Kalau anda mengira film ini adalah film silat dan action yang menampilkan jurus-jurus kungfu yang keren maka anda salah besar. Film ini adalah sebuah drama, kalau boleh dibilang melo drama yang dikemas dengan peperangan. Tidak hanya sekedar perang melainkan taktik, strategi, cinta dan pengorbanan bercampur menjadi satu. Menontonnya selama dua jam tidak membuat orang bosan dan ngantuk walaupun tidak banyak actionnya.

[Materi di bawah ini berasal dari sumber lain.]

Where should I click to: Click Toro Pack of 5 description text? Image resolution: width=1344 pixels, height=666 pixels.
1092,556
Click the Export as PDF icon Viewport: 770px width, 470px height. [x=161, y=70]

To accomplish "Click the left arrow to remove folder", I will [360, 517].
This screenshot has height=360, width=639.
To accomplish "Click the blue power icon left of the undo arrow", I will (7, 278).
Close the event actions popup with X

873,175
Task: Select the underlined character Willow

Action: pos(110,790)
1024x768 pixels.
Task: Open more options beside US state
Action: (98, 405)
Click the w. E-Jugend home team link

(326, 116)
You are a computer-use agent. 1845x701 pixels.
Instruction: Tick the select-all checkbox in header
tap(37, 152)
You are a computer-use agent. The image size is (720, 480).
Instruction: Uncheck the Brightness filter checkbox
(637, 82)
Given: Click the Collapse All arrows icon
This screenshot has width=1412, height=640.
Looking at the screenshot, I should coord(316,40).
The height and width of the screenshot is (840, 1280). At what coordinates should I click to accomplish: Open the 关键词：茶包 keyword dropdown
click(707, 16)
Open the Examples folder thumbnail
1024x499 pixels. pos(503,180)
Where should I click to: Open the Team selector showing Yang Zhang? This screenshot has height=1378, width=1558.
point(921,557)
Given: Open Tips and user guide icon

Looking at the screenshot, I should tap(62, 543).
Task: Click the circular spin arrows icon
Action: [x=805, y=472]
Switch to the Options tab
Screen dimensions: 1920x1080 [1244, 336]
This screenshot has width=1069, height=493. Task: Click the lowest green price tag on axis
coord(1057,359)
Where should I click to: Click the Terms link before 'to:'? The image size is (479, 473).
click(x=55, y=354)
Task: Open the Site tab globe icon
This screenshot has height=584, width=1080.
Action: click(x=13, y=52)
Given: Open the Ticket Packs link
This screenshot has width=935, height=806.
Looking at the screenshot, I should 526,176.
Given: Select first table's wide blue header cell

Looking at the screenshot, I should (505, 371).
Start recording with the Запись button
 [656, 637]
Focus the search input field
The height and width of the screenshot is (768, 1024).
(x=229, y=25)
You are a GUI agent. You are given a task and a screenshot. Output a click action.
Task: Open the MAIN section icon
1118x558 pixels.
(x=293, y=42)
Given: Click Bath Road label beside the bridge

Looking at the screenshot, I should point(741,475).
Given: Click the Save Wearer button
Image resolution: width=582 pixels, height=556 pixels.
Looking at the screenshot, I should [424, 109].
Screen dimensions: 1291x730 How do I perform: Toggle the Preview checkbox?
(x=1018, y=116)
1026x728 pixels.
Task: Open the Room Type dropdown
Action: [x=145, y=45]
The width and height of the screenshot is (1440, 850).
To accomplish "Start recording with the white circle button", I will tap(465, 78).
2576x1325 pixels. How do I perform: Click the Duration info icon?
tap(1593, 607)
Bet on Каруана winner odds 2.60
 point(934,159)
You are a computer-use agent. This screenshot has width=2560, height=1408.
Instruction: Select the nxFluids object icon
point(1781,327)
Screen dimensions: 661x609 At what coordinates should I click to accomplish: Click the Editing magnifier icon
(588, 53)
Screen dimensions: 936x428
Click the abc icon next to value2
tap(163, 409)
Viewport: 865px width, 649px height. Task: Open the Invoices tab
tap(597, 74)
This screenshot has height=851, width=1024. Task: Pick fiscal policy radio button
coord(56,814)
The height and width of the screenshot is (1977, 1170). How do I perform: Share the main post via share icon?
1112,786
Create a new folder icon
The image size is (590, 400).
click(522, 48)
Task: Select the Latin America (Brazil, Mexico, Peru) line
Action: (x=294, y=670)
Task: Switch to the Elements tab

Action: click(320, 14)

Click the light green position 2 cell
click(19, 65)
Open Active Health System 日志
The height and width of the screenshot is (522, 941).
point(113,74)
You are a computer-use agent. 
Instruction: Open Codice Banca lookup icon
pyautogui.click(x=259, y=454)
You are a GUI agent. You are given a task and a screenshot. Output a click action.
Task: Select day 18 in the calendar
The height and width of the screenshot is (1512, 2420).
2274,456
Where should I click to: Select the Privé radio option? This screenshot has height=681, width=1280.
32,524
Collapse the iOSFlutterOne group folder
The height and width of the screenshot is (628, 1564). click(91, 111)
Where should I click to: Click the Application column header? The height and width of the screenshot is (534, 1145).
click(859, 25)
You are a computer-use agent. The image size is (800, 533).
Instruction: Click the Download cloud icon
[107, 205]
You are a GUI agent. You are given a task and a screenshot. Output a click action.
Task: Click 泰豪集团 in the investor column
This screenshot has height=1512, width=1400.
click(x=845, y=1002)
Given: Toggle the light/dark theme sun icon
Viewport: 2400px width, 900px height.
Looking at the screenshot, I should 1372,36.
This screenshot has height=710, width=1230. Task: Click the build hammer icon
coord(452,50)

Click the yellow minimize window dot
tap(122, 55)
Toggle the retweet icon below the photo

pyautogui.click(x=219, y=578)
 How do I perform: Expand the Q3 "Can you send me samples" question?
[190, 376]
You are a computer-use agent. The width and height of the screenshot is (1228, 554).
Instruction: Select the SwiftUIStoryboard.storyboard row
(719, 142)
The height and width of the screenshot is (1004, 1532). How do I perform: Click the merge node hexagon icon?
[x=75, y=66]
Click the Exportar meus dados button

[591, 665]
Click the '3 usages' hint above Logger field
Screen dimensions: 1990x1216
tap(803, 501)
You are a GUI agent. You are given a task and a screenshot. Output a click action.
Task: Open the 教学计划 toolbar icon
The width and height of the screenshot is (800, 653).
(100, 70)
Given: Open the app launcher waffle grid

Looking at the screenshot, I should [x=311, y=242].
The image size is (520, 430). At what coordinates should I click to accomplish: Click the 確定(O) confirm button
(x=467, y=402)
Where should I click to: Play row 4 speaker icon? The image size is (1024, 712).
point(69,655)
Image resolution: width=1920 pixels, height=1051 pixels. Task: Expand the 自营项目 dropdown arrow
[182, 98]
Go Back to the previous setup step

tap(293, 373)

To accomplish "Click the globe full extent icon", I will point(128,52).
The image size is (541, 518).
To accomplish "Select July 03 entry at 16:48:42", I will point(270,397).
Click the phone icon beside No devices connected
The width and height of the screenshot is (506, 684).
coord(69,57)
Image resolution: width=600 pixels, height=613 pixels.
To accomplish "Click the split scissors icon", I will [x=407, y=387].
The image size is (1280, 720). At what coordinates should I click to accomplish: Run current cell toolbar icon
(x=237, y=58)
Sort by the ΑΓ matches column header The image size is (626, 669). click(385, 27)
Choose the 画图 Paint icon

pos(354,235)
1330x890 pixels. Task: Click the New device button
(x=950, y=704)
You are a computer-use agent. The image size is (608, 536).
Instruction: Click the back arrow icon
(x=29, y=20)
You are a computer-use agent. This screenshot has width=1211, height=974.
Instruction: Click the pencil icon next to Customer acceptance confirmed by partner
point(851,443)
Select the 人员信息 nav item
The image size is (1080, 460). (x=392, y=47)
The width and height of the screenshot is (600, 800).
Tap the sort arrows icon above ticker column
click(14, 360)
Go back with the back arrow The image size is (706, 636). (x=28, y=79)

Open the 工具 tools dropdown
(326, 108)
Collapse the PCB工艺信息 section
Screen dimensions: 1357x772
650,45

Sebuah film kolosal dengan banyak pemain dalam peperangan dan pemandangan yang tidak natural sebagai hasil dari spesial efek yang cukup mumpuni. Sayangnya pertarungan jarak dekat tidak digarap maksimal dengan spesial efek jadinya hanya sekedar bak bik buk saja. Makanya penulis diawal tulisan sudah mengatakan bahwa film ini bukan film silat dan bahkan anda akan dibuat terenyuh, mungkin juga menangis di akhir film ini.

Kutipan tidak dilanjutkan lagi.